Basically the agents also want to meet you and upsell you more plans, while helping you to convert to VitalHealth.
If you take the VitalHealth A & add-on the Emergency booster then it will be slightly more expensive. VitalHealth also has the Deductible waiver pass that penalises you for staying in Private hospitals, means if now you stay in a private hospital, the following year if you are going to get admitted to a private hospital again, you confirm must pay the first S$2,000, before the 5% co-payment. Your agent also might not tell you about it.
Info on VitalHealth is more available on Google.
For VitalCare, I had a tough time digging up my past records, as I can't find info on VitalCare online. AIA very clever to hide these past info from you, so you can't compare. 😜
VitalCare includes the Emergency and Outpatient Care benefits such as Emergency Medical Evacuation etc.
If you don't claim any hospitalisation bill under VitalCare, there's some discount.

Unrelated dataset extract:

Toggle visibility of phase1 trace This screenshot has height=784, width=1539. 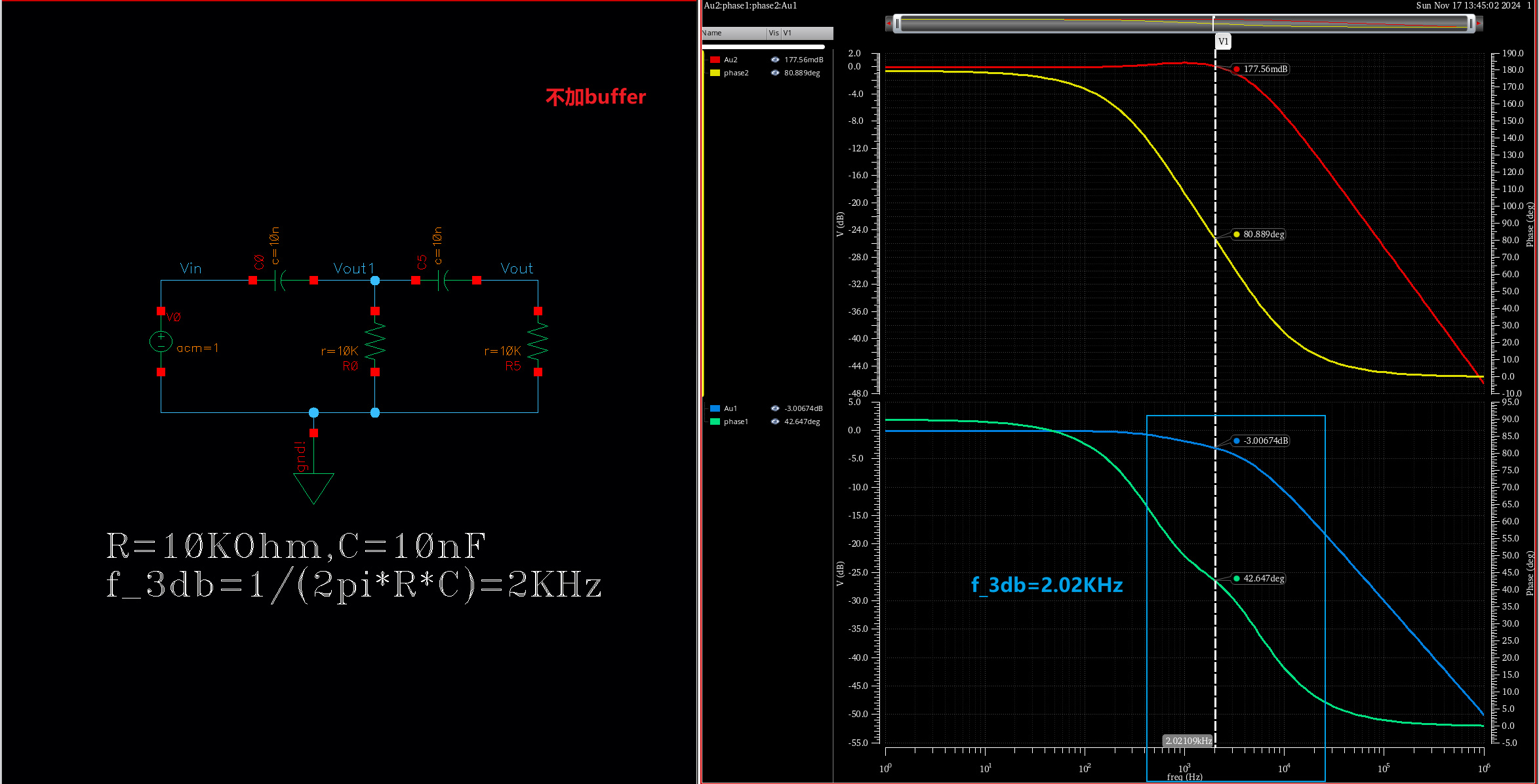pyautogui.click(x=775, y=421)
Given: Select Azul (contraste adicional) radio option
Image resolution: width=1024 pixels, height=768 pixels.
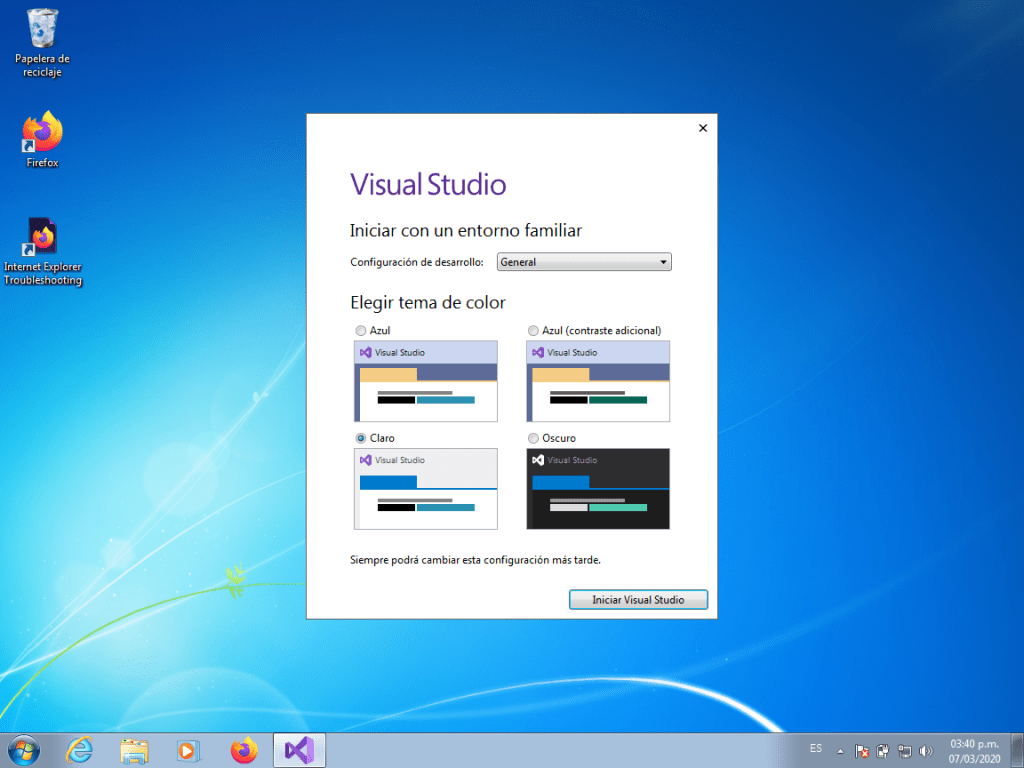Looking at the screenshot, I should (x=533, y=331).
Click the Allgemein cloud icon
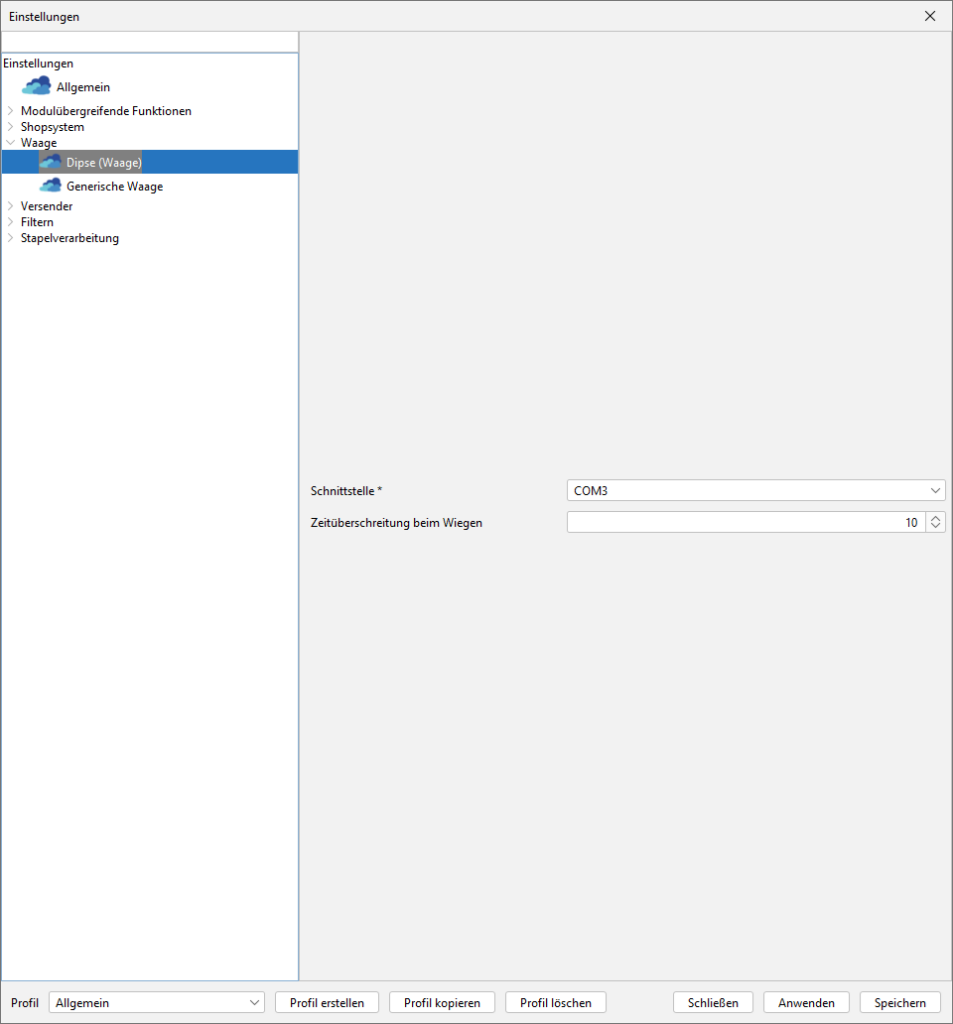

After the 15% discount, my VitalCare premiums are still cheaper than VitalHealth combined with the Emergency and Outpatient Care benefits.
The no-claims discount for VitalCare can still go up to 25% if there's no claims for 5 years or longer.
Most AIA agents know little, but want to keep selling more investment-linked insurance plans to you, which for the agents is the highest commission plan but for us consumers, it's the worse plan ever (although it has very high "non-guaranteed returns"). If you can breakeven, then be happy already. Coz most investment-linked plans have many hidden costs, thus you likely won't get back more than your capital. Even if your investment-linked fund made 60% over the years, you could also get back lesser than the capital that you invested in. Basically still lose money even after 15 years, well that's in my past experience. If you do get back more than your capital when you cash out, then you are really lucky.